_EXERCISE_
Transcribe the lines verbatim, from the line containing "The width and height of the screenshot is (852, 506)." through the final line, inclusive. Leave the pictures out of your answer.

_DATA SHOWN_
▽
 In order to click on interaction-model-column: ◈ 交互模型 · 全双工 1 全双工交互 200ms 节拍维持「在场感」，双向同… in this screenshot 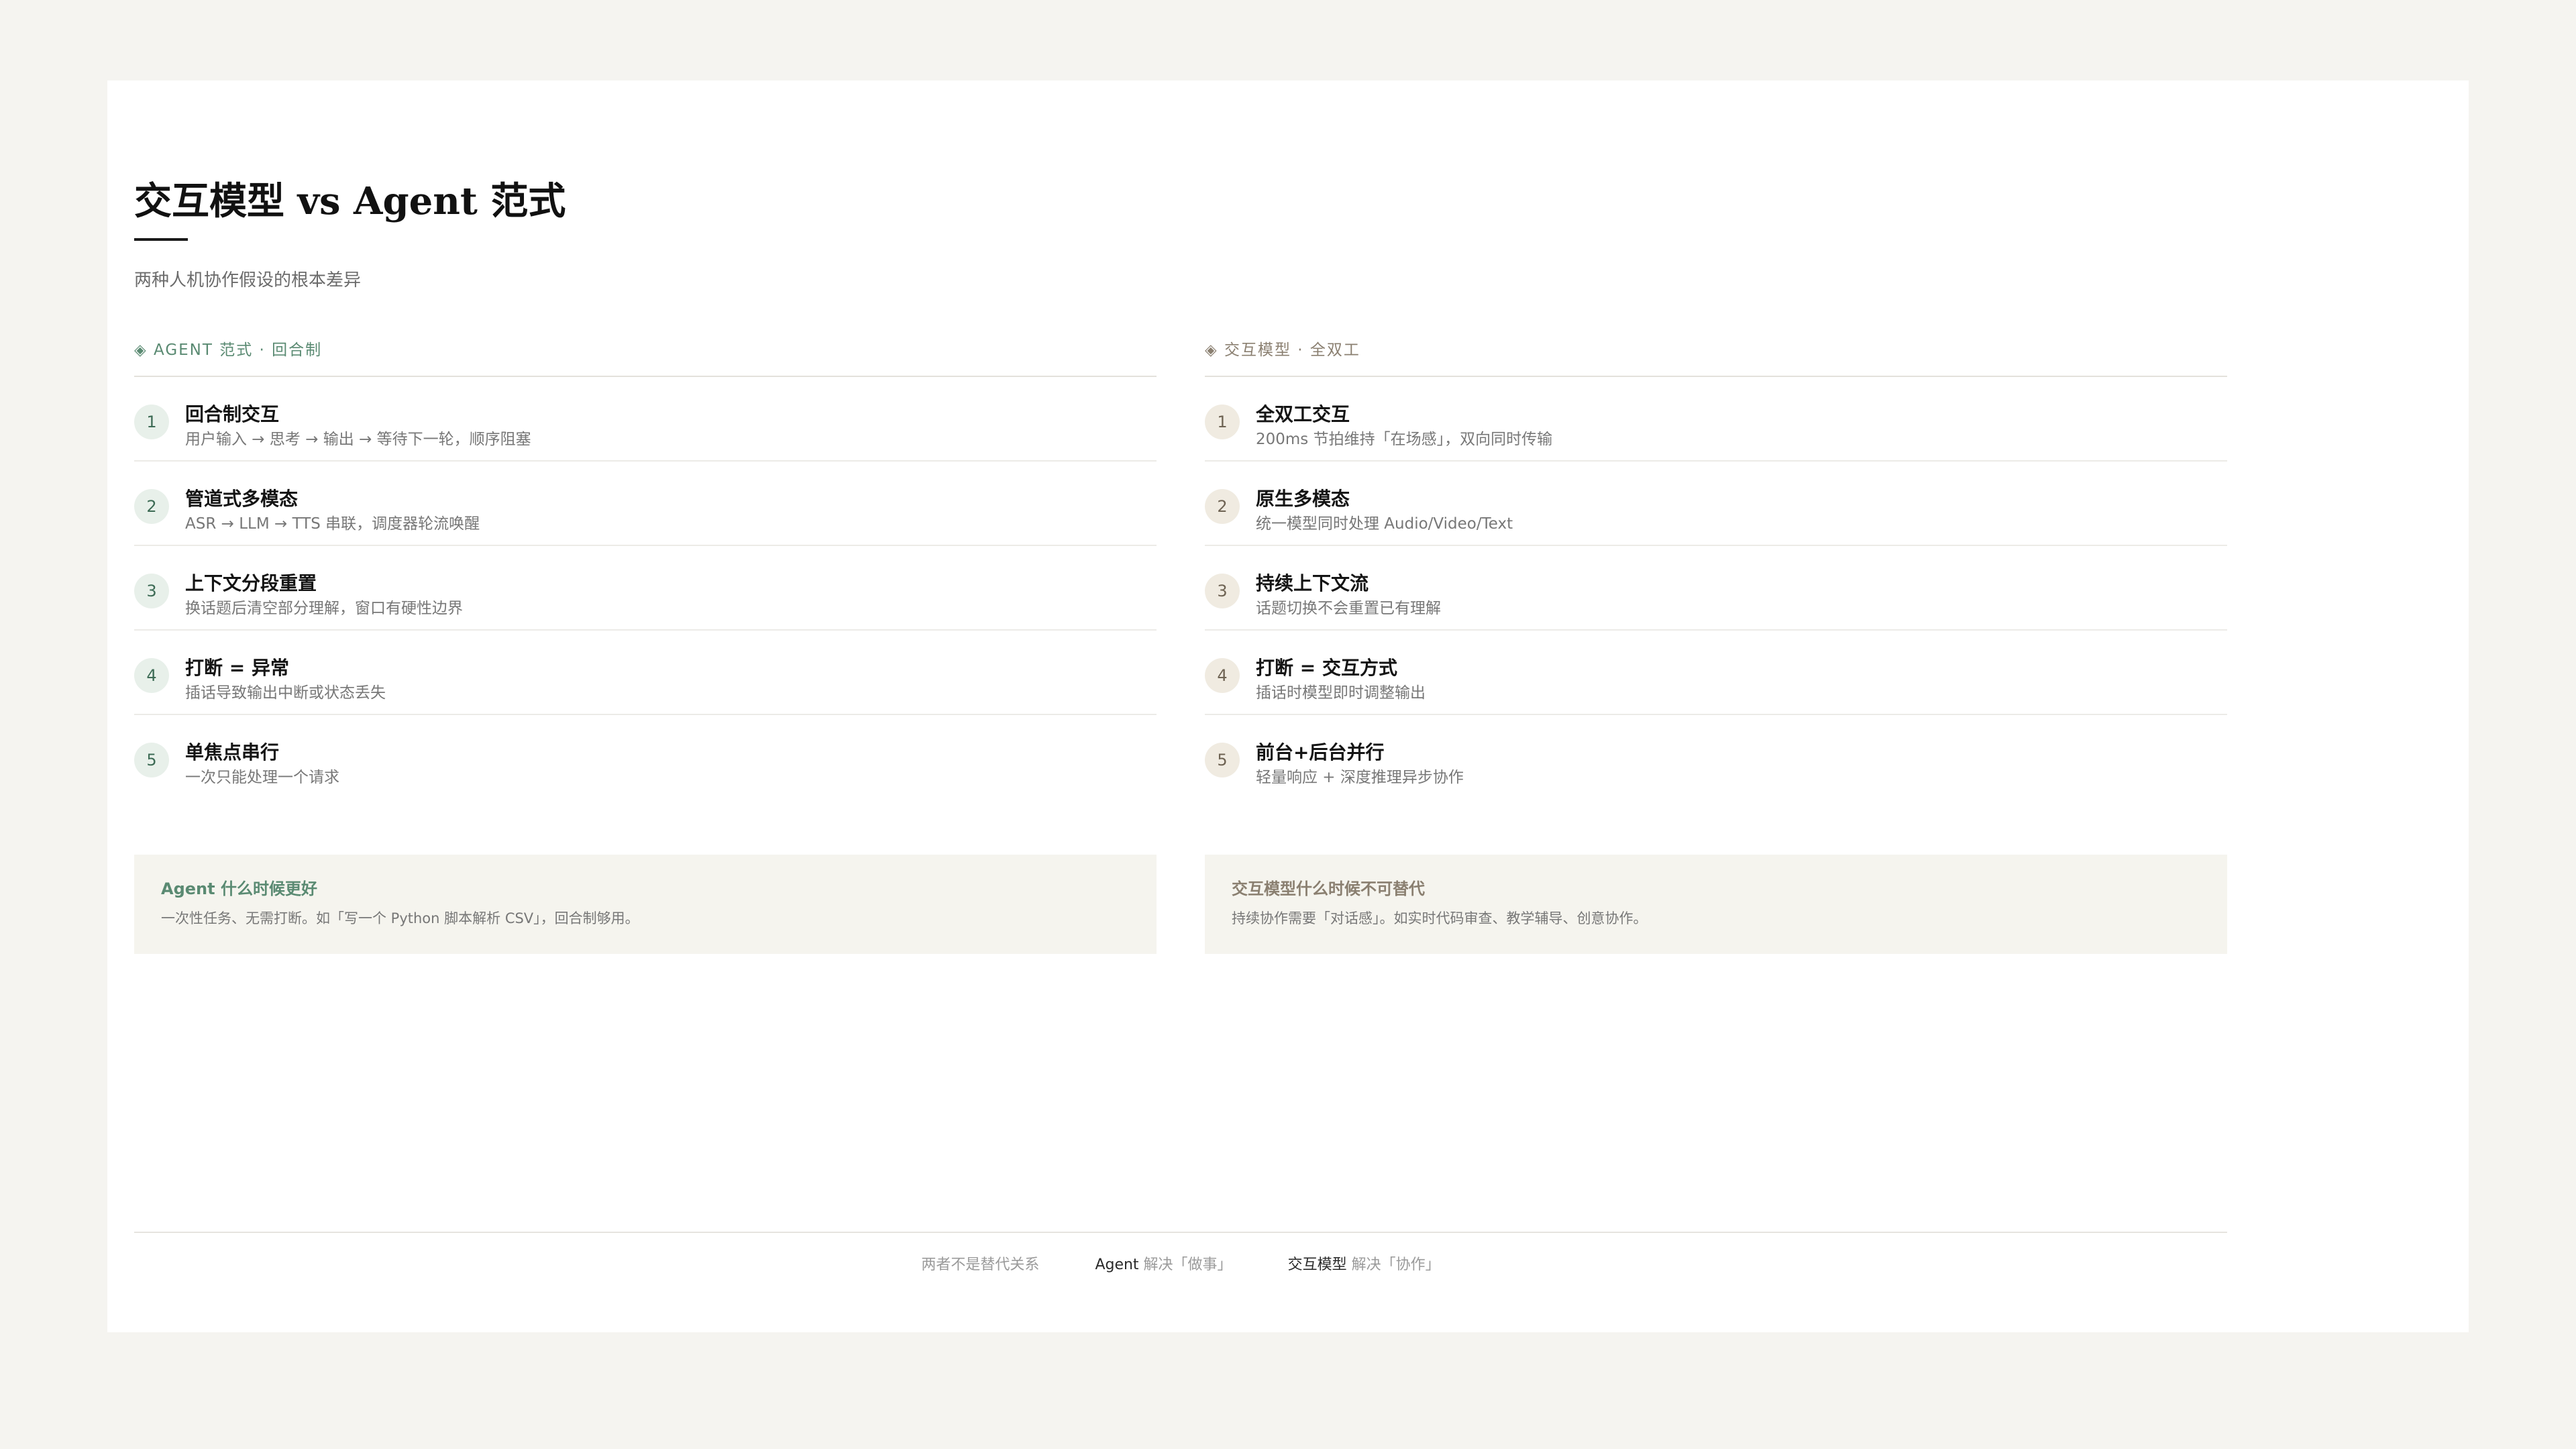, I will do `click(1716, 567)`.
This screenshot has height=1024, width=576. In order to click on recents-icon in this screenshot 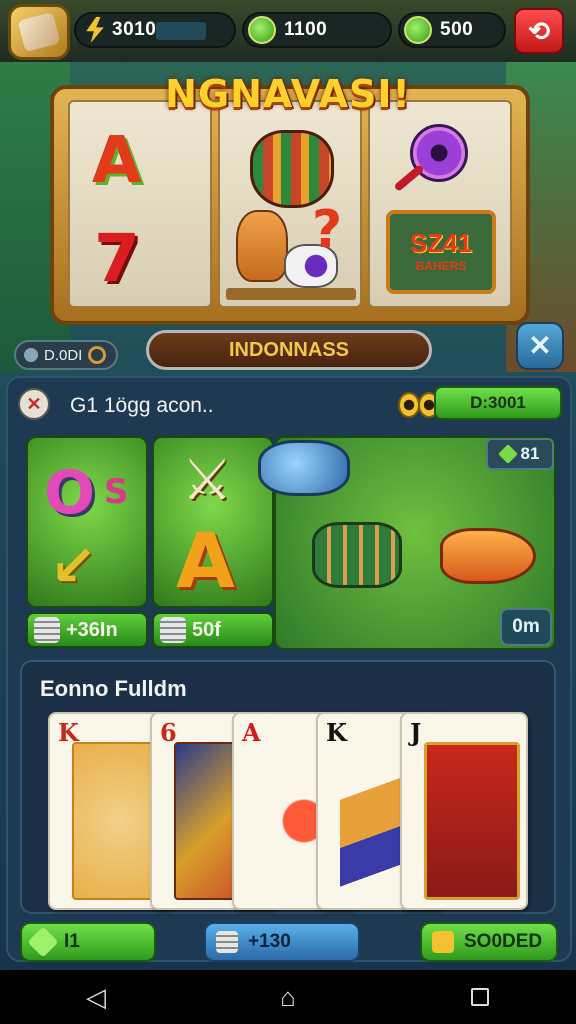, I will do `click(480, 997)`.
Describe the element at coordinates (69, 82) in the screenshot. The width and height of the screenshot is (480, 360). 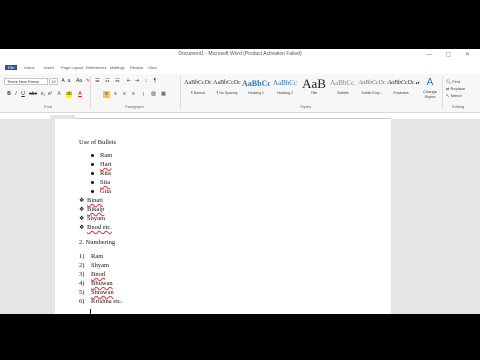
I see `shrink-font-icon: a` at that location.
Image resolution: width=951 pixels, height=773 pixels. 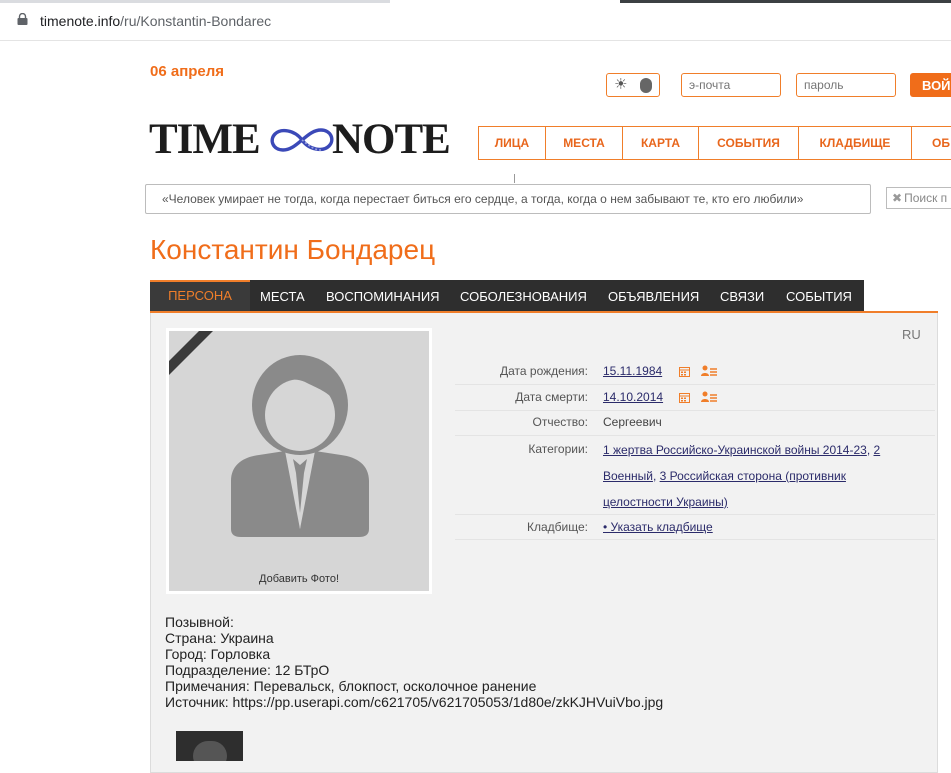 I want to click on nav-cemetery: КЛАДБИЩЕ, so click(x=856, y=143).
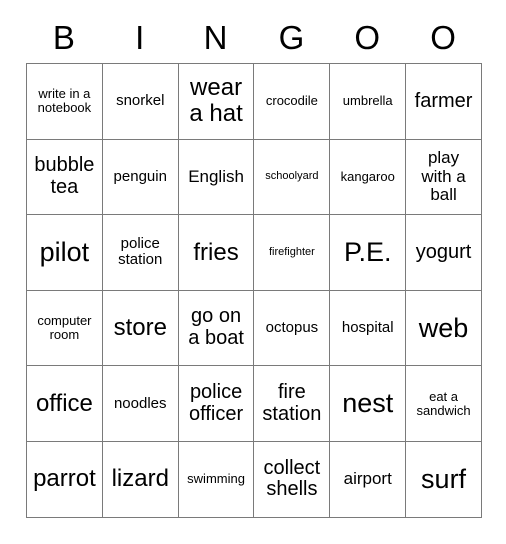  I want to click on bingo-cell-label: fries, so click(216, 252).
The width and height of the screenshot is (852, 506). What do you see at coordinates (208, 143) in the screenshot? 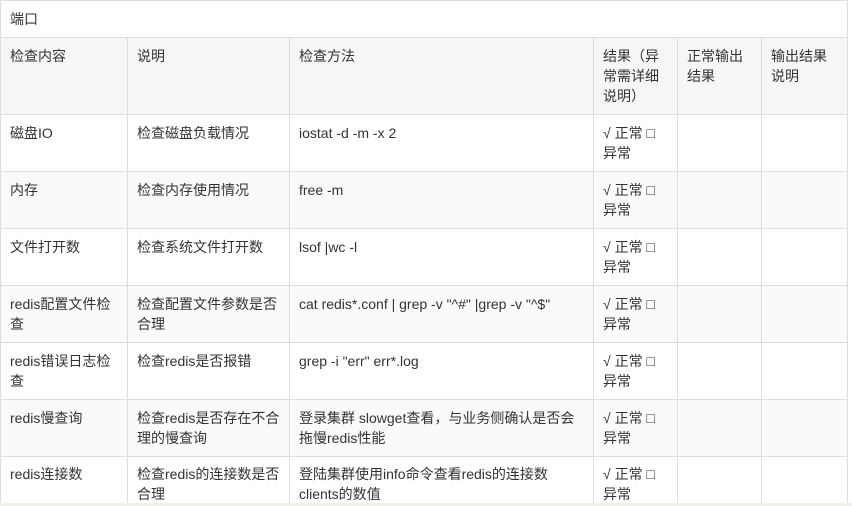
I see `cell-description: 检查磁盘负载情况` at bounding box center [208, 143].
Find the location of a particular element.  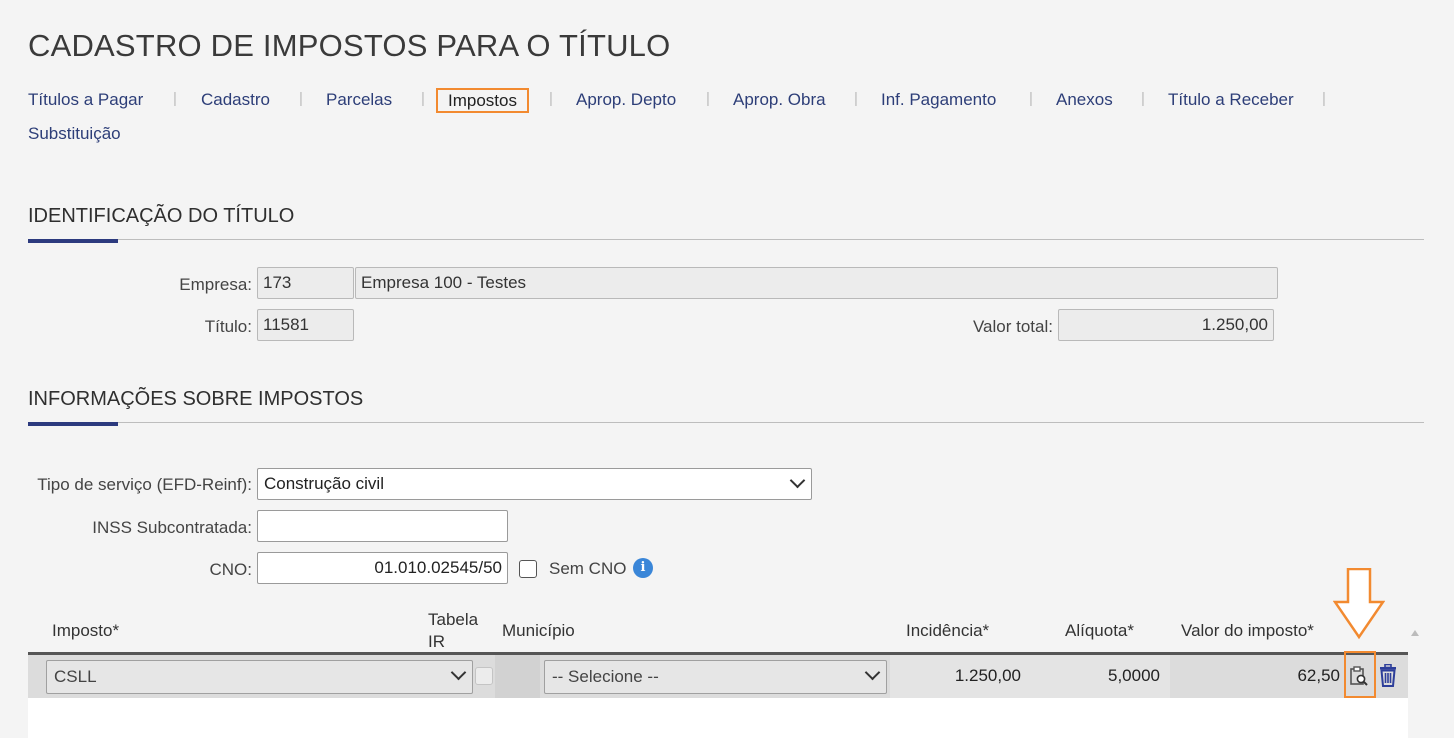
△
_OUTPUT OF THE EXERCISE_
The width and height of the screenshot is (852, 506). What do you see at coordinates (208, 143) in the screenshot? 
I see `cell-description: 检查磁盘负载情况` at bounding box center [208, 143].
Find the location of a particular element.  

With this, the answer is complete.